Wings Air (Wings Abadi Airlines) adalah salah satu maskapai penerbangan domestik yang berasal dari Indonesia yang berbasis di ibu kota Jakarta, Indonesia. Wings Air mulai beroperasi pada tahun 2003 lalu dan melakukan mengoperasikan penerbangan domestik ke seluruh Indonesia dan 2 penerbangan international yaitu ke negara Malaysia. Dua rute yang sudah dioperasi atau terbang pertama adalah rute Medan-Penang dan Pekanbaru-Malaka.

Pada tanggal 15 November 2009, Wings Air mengumumkan bahwa mereka telah menandatangani kesepakatan dengan ATR senilai 600 juta USD.Kesepakatan itu melibatkan pesawat 15 ATR 72-500 dengan 15 pilihan lain untuk ATR’s new ATR 72-600 aircraft. Pesawat baru ini diperlukan untuk menggantikan armada McDonnel DOuglas MD-80 yang sudah menua dan tidak layak untuk beroperasi. 3 pesawat ATR 72-500 pertama sudah dikirim pada bulan Januari 2010 lalu dan sudah diresmikan pada upacara yang berada di pusat destinasi wisata turis dan penyelam di Manado. Pengiriman pesawat ini selanjutnya diikuti oleh penandatanganan kontak senilai US $ 600 juta.

Pesawat ini terdiri dari 72 tempat duduk dan teknologi navigasi. Pada 25 Februari 2011 Lion Air menandatangani sebuah perintah untuk new ATR 72-500s untuk menjadi armada Air Wings. Ketika dikirimkan pesawat ini akan membawa 30 jumlah armada ATRs yang dioperasikan oleh Wings Air. ATR dan Lion Air sebelumnya sudah menandatangani kontrak pada tahun 2009 lalu untuk pembelian 15 pesawat ATR 72-500-an dan 15 pesawat tambahan lainnya yaitu (ATR 72-600).

Maskapai ini berkomitmen untuk menjadi maskapai berciri khas yang diakui dan terkenal karena keramahan yang hangat dan kemurahan-hatinya. Maskapai ini terus berupaya untuk memberikan layanan transportasi udara yang dikategorikan terbaik dalam hal Keselamatan, Keandalan dan kenyamanan.

Wings Air akan menerima pesawat baru tipe ATR 72-600 yang langsung diterbangkan dari pusat perakitan pesawat ATR (Aerei da Trasporto Regionale atau Avions de Transport RĂ©gional) Aircraft, Toulouse Blagnac, Perancis (TLS).

Proses pengiriman pesawat yang menjadi armada ke-65 Wings Air dan ke-80 Air Group untuk jenis yang sama ini akan dilakukan tahun ini, namun saat ini masih dalam beberapa persiapan termasuk dokumentasi.

“Kedatangan PK-WJQ merupakan bagian komitmen perusahaan menyediakan pelayanan terbaik dan menambahkan tingkat kenyamanan travelers dengan tetap mengedepankan aspek keselamatan serta keamanan penerbangan,” kata Danang Mandala Prihantoro, Corporate Communications Strategic Lion Air Grup.

Pesawat ATR-72 600 ini didesain supaya mampu lepas landas dan mendarat di panjangnya landas pacu (runway) sekitar kurang dari 1.600 meter.

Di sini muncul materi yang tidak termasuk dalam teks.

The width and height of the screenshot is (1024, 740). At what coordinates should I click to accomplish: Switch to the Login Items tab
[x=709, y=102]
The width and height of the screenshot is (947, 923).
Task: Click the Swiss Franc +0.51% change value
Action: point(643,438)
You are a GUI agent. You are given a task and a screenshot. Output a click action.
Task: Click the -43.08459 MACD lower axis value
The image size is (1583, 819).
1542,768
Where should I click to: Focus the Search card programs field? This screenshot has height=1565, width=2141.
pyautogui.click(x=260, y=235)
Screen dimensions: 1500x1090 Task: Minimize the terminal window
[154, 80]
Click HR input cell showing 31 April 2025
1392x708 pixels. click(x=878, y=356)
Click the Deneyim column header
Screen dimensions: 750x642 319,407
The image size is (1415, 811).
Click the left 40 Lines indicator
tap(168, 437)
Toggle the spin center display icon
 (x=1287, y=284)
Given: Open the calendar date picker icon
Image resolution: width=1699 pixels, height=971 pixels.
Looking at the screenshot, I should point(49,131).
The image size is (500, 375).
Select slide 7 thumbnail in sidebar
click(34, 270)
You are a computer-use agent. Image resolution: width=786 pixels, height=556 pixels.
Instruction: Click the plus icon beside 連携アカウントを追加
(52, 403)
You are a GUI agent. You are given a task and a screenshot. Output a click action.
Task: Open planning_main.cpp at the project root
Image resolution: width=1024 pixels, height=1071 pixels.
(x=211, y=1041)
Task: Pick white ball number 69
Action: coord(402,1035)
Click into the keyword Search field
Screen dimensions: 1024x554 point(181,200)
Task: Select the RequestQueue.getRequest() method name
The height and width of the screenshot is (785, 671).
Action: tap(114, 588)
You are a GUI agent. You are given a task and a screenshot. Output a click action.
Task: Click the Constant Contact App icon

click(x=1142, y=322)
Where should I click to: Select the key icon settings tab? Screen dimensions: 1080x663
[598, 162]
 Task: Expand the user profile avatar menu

Armada ini menggunakan teknologi avionik terbaru serta fitur synthetics runway visions, yaitu sistem yang mampu memberikan bantuan visualisasi runway saat mendarat.

Selain itu, armada ini tegololong ramah lingkungan (emisi rendah), bahan bakar lebih hemat dengan efisiensi biaya perawatan.

ATR 72 dengan kapasitas 72 penumpang dalam kelas ekonomi ini akan berperan sebagai feeder (penghubung) penumpang dan distribusi barang dari bandar udara setingkat kecamatan/kabupaten.

“Pengoperasian pesawat jenis ATR diharapkan akan menarik minat wisatawan mancanegara (wisman) dan wisatawan nusantara (wisnus) untuk plesiran ke berbagai tujuan wisata serta pusat pertumbuhan bisnis baru. Wings Air optimis, semakin mudah menghantarkan momen era kekinian (millennials traveling) ke destinasi impian,” tutup Danang.

Maskapai penerbangan ini pertama kali diresmikan pada tahun 2003 lalu dan memulai operasi penerbangan pertamanya pada tanggal 13 Juni 2003 lalu. Sahamnya 100% dimiliki oleh Lion Air.